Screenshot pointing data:
++++++++
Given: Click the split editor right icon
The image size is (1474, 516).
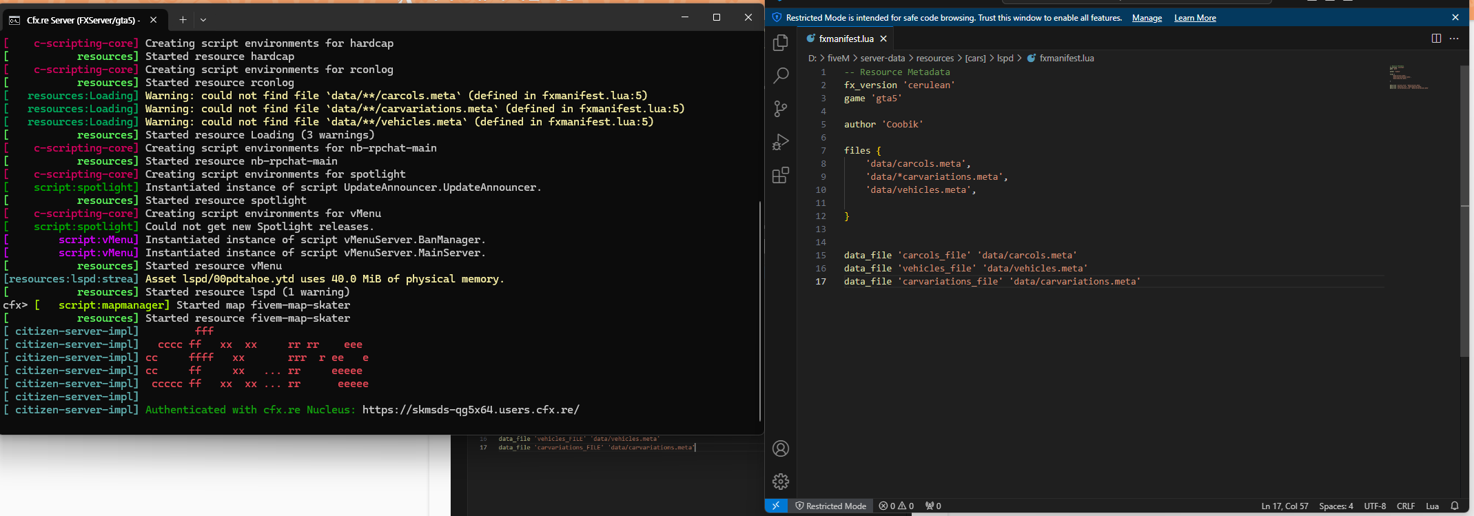Looking at the screenshot, I should 1436,39.
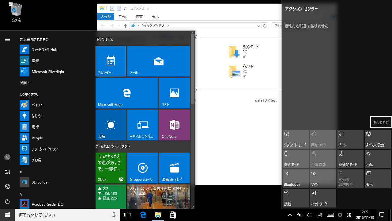Click the Start menu power icon
This screenshot has width=392, height=221.
(7, 201)
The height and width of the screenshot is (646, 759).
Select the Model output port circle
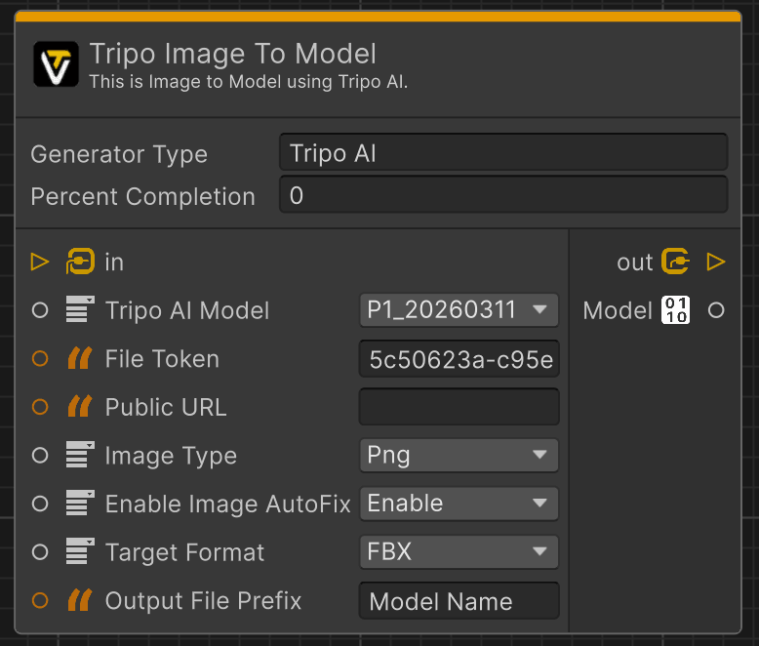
++++++++
**Brief**
Reproduce the listing with "image size" replaced by "frame size" and nothing else altered. Leave the pictures out of your version.

**The solution**
Given: Click the split editor right icon
The frame size is (1474, 516).
Looking at the screenshot, I should 1436,39.
Click the Start menu power icon
This screenshot has width=392, height=221.
(7, 201)
The height and width of the screenshot is (646, 759).
Select the Model output port circle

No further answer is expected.